GIVEN TASK 1:
Repeat a passage from the broken-camera thread word for word, starting with "Throw it away" and going on through "lambertpix (Oct 27, 2014)".
GIVEN TASK 2:
Name each distinct username that appears as a post author in the broken-camera thread, listing each only once.

# So... my 7D quit



## minicoop1985 (Oct 26, 2014)

I was mid shot, pressed the shutter release, mirror opened, aaaaaand nothing. No screens, nothing. Replaced the battery and did a hard reset, came back to life for about 5 shots, then nothing. Checked the batteries, all were charged. Did another hard reset and it's still completely lifeless. No pins are bent, and I made sure the CF door was shut. My big question is will this be worth fixing? It's gotta be an electronic failure of some kind.


Edit: I should also add that this is my only DSLR, so I'm kiiiinda screwed for a while.


----------



## Overread (Oct 27, 2014)

Thank you for your post. Upon review the moderation and admin team has decided to award you one free "licence to get a 7DMII" card. This is valid for only one use and is non-transferable.

You card should arrive in the post within the next 36 months.

We advise caution when presenting your card to significant others in your family.



If its a repair job the only way to find out if its worth paying is to send it into Canon to get a repair quote. IT could be something small or major. Clearly if repairs will cost more than a second hand or new unit then chances are its not worth it. The 7D is going fairly cheap second hand if you want to get one off ebay or retail stores - whilst the MII is also coming out very soon, but will come with a high price tag.


----------



## astroNikon (Oct 27, 2014)

Bummer
Take it to Nikon for a replacement 
It will cost you though

... Send it into Canon ... But they are not expensive right now ... Comparatively to replace


----------



## goodguy (Oct 27, 2014)

Perfect timing, now that the 7D II is coming out.
Throw it away and get the new lion.
On the other hand if you dont have the cash then the 7D is still a very capable camera and the question whether to fix it or not will not make any difference, you need a camera and yours is broken, you will have to fix it or buy another camera.


----------



## lambertpix (Oct 27, 2014)

Sorry to hear about it.  I'm not sure you've got too much choice but to send it in to Canon.  If they quote you a "fix" price that's higher than you want to pay, I believe they've got a program where you can use the camera as a trade-in on a new body.

Good luck!


----------



## KmH (Oct 27, 2014)

You won't know if it's worth fixing until a repair shop tells you what the problem is and how much a repair will cost.
An electronic problem could be as simple as a ribbon came came loose.

If you want to upgrade, it still may make money sense to get the 7D repaired so you can sell it.


----------



## JustJazzie (Oct 27, 2014)

Does the 7d have wifi? Did you update it recently? Whenever a new cell phone comes out and I update my OS, it starts glitching. I'm convinced its a conspiracy thrown out my manufacturers to make you want a new one. :giggle:
On a serious note:
I'm so sorry you're camera is dead. I would be devastated, hopefully canon can fix it Inexpensively and quickly!


----------



## minicoop1985 (Oct 27, 2014)

Thanks for the advice, everyone. I'll be sending it in for a quote first before doing anything. In the mean time, I need a Sony hot shoe adapter because my wife HAD to get something without a real hot shoe...


----------



## astroNikon (Oct 27, 2014)

minicoop1985 said:


> Thanks for the advice, everyone. I'll be sending it in for a quote first before doing anything. *In the mean time, I need a Sony hot shoe adapter* because my wife HAD to get something without a real hot shoe...


you can get these at many local stores  






I nearly bought a Sony when I was first looking as the specs look really good.


OR something like this for $ 20 ==> DLC DL-0415 Hot Shoe Adapter for Sony DLSR Camera DL-0415


----------



## minicoop1985 (Oct 27, 2014)

I feel like using that more than I care to admit... lol

update: she's let me use it as long as she can cause bodily harm if I break it.


----------

DATA SHOWN:
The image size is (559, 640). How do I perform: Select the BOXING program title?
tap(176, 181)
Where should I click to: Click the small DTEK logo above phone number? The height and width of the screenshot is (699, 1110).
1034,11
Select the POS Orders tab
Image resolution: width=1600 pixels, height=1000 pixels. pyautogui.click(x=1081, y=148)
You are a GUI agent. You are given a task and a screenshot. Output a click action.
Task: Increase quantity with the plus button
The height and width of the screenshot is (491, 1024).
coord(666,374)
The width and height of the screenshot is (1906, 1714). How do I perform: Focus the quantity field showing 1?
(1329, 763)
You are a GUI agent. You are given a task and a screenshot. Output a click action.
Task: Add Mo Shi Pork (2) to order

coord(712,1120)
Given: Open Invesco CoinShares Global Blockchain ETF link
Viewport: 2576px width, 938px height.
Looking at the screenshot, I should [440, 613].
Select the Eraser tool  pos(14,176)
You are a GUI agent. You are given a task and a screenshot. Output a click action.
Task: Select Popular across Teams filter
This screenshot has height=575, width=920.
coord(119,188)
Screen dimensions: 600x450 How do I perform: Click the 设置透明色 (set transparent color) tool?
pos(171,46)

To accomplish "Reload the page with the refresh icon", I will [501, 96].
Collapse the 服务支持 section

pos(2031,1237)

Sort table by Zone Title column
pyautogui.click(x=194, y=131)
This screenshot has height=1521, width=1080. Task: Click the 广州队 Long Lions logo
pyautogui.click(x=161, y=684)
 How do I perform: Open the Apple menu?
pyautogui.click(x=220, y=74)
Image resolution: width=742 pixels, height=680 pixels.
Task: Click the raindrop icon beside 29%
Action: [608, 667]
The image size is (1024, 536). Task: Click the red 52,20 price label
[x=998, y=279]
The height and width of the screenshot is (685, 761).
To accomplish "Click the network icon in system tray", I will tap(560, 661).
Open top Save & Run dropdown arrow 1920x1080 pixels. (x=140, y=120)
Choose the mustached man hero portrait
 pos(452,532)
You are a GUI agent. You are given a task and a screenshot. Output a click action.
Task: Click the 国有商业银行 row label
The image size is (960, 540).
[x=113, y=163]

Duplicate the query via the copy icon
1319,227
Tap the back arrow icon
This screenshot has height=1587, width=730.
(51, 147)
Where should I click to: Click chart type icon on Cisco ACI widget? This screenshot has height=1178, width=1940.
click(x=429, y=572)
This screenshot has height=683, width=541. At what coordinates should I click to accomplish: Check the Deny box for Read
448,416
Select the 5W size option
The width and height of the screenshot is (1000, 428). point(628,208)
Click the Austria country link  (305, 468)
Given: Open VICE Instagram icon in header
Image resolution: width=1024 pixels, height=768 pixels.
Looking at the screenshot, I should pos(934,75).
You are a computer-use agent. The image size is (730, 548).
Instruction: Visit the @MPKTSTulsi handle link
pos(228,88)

REPLY 1:
Throw it away and get the new lion.
On the other hand if you dont have the cash then the 7D is still a very capable camera and the question whether to fix it or not will not make any difference, you need a camera and yours is broken, you will have to fix it or buy another camera.


----------



## lambertpix (Oct 27, 2014)

REPLY 2:
minicoop1985
Overread
astroNikon
goodguy
lambertpix
KmH
JustJazzie